Safe Harbour and Ipso Facto reforms passed by the Senate

It’s been 12 years in the making, with the Senate passing the long awaited safe harbour and ipso facto reforms.

The legislation was introduced as part of the Federal Government’s National Innovation and Science agenda. Parliament passed safe harbour reform for directors in relation to insolvent trading liability and moratorium on reliance by solvent counterparties on ipso facto clauses in voluntary administration and creditors schemes of arrangement. There is also a provision for an independent review of the safe harbour provisions after two years of operation.

The Australian Restructuring Insolvency and Turnaround Association (ARITA) worked extensively with Treasury on these laws, and in a communique to members, John Winter, ARITA Chief Executive, wrote that “it is a significant achievement to have them passed into law”.

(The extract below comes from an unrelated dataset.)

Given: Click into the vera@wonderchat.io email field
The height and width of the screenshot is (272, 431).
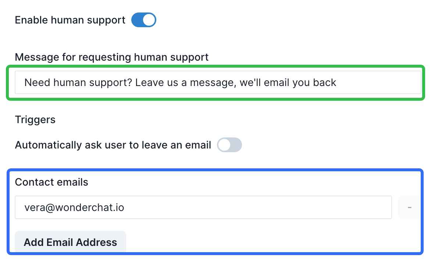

However, amendments to tighten the obligations on directors seeking safe harbour protection and a requirement to use a registered liquidator as part of the restructuring effort were defeated. These were closer to ARITA’s detailed 2015 policy positions, although Mr Winter said the association was happy to see the law go through in its current form.

The Government proposed some technical amendments to the ipso facto provisions which were accepted. These amendments reflect ARITA’s most recent submissions on technical aspects of the Bill.

“As we have advocated all along, these reforms were vital to have in place before another economic downturn and to build a genuine restructuring culture,” Mr Winter wrote. “The success of these laws will now turn on how the director community responds to the new protections and if they believe it will allow them to work on a business turnaround without unreasonable fear of prosecution.

“The other important challenge will be to ensure that ARITA members are seen as being the obvious and necessary choice as restructuring advisers and that, in turn, we keep out dodgy advisers.”

The safe harbour laws will come into play the day after the Bill receives Royal Assent, while the ipso facto provisions are set to commence on July 1, 2018 (or earlier by proclamation).

Breathing space

Jimmy T.
Jimmy Trpcevski

“The safe harbour changes are certainly a positive result,” says Jimmy Trpcevski, Partner a partner at Jirsch Sutherland’s WA office (WA Insolvency Solutions). “It gives directors breathing space, providing them time to consider the position of the company early in the piece, without the potential threat of insolvent trading. In turn, it may improve the position for creditors, such as exploring restructure or the possibility of a sale, which may lead to more of the company’s value being preserved.

“The ipso facto legislation eliminates the immediacy of insolvency clauses in certain contracts, such as within the construction industry; however, at times it may not be the ideal situation if the contract is still in place. Like with any major changes to legislation, it is a challenging time in the profession and industry.

“With the expertise of the personnel at Jirsch Sutherland/WA Insolvency Solutions, we are equipped to deal with the changes and continue to provide the high quality work and service expected from our referrers and clients.”